Across the Atlantic, an archaeologist is brutally murdered after a Christmas Eve gala at the American Museum of Natural History. Certain peculiar aspects of the crime attract the interest of the Society for Psychical Research and its newest investigator, Harrison Fearing Pell. Is Dr. Sabelline’s death related to his recent dig in Alexandria? Or is the motive something darker? As Harry uncovers troubling connections to a serial murder case she’d believed was definitively solved, two mysteries converge amid the grit and glamour of Gilded Age New York. Harry and Lady Vivienne must join forces to stop an ancient evil. The key is something called the Thirteenth Gate. But where is it? And more importantly, who will find it first?

Format: ebook Publisher: Acorn Publishing Pages: 350
Publication: 26th Jun 2017 Genre: Historical Mystery, YA    

Purchase Links* ǀ ǀ Barnes & Noble ǀ Kobo ǀ iTunes
*links provided for convenience, not as part of any affiliate programme

 Find The Thirteenth Gate on Goodreads


My Review

‘In the universe…there are things that are known, and things that are unknown, and in between, there are doors.’
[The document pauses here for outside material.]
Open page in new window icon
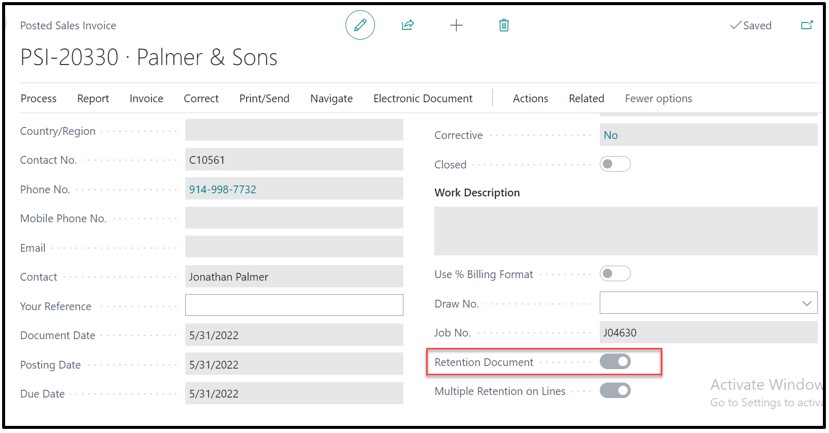This screenshot has height=433, width=829. pyautogui.click(x=806, y=25)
What do you get if you take an intricately plotted, suspenseful historical mystery set in 19th century London and New York and add ghouls and daemons? An enthralling, wonderfully entertaining read, that’s what! I’m not much into paranormal or fantasy but I really enjoyed this book because the fantasy elements were subtly woven into a satisfyingly complex historical mystery.

Lady Vivienne makes a feisty, idiosyncratic and resourceful heroine alongside her companion, Alec Lawrence. Their bond is symbiotic in nature, forged and developed over a great expanse of time with each contributing skills and abilities that make them an effective fighting force against the powers of evil. As Lady Vivienne explains, ‘We are the light against the darkness’.

Harrison (Harry) Pell and her friend, John Weston, specialise much more in solving the crimes of this world – think Sherlock Holmes and Dr Watson, but of course they were only fictional, weren’t they? However, in The Thirteenth Gate, Harry and John are forced to confront malefactors from a distinctly more shadowy realm.  When Lady Vivienne, Alec, Harry and John join forces, nothing can stop them – or can it?

This is the second book in the series. (Click here to download Book #1, The Daemoniac, which is currently free from Amazon.)  Although there are lots of references to earlier events in The Thirteenth Gate, this didn’t affect my enjoyment and the book works perfectly well as a standalone. Except….that having read this you’re definitely going to want to read the first one (I certainly do), so why not start there? In fact, as the author explains in her afterword, the story of Lady Vivienne and Alec starts much further back than that, in The Fourth Element trilogy.  Book #1 of the trilogy, The Midnight Sea, is currently free to download from Amazon – click here to get hooked.

I received a review copy courtesy of the author and Xpresso Book Tours in return for an honest and unbiased review.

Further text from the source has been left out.